Combination of TAT-HMGB1A and R3V6 amphiphilic peptide for plasmid DNA delivery with anti-inflammatory effect

Abstract

High mobility group box 1 (HMGB1) is not only a non-histone nuclear protein but also a pro-inflammatory cytokine. Previously, it has been shown that HMGB1 box A domain (HMGB1A) is an antagonist of HMGB1. HMGB1A can deliver plasmid DNA (pDNA) into cells due to its positive charge and ability to form complexes with pDNA. In this study, TAT-linked HMGB1A (TAT-HMGB1A) was produced using recombinant DNA technology. The pDNA/TAT-HMGB1A/R3V6 ternary complex was then prepared for efficient delivery of pDNA by coating the pDNA/HMGB1A complex with the R3V6 amphiphilic peptide. The particle size of the pDNA/TAT-HMGB1A/R3V6 complex was approximately 120nm and had the highest delivery efficiency at a 1: 5: 15 weight ratio.

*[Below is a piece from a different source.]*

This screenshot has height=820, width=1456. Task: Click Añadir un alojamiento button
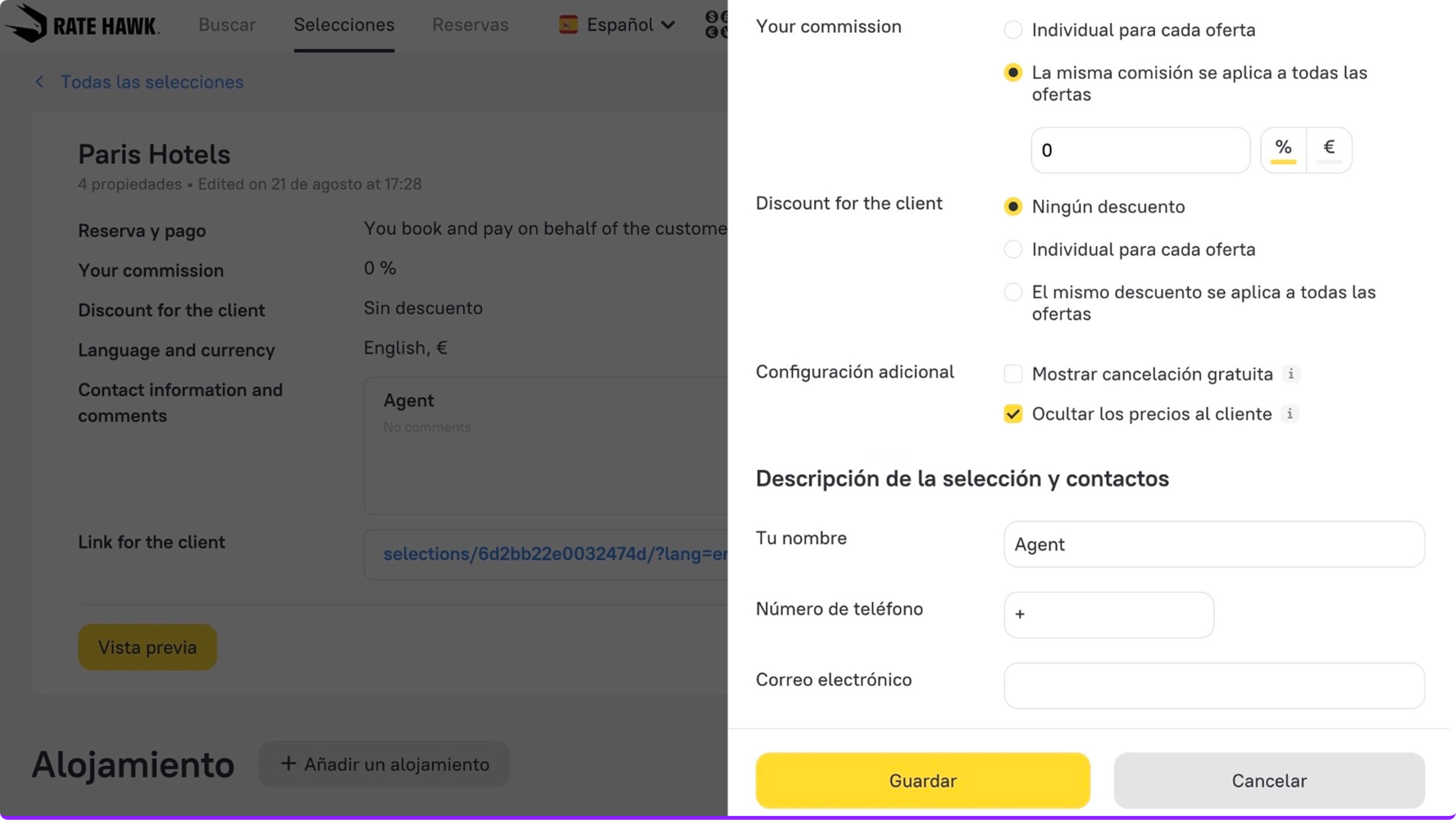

The pDNA/TAT-HMGB1A/R3V6 complex had a higher transfection efficiency than the pDNA/poly-L-lysine (PLL), pDNA/R3V6, and pDNA/TAT-HMGB1A complexes. In the RAW 264.7 cells activated by lipopolysaccharides, the TNF-alpha and IL-6 levels were decreased by the addition of the pDNA/TAT-HMGB1A/R3V6 complex, suggesting that TAT-HMGB1A maintained the anti-inflammatory effect of HMGB1A. Delivery of the heme oxygenease-1 (HO-1) gene using TAT-HMGB1A/R3V6 further decreased the pro-inflammatory cytokines, due to the anti-inflammatory effect of HO-1. The results suggest that the pDNA/ TAT-HMGB1A/R3V6 complex may be a useful gene carrier for gene therapy of inflammatory diseases.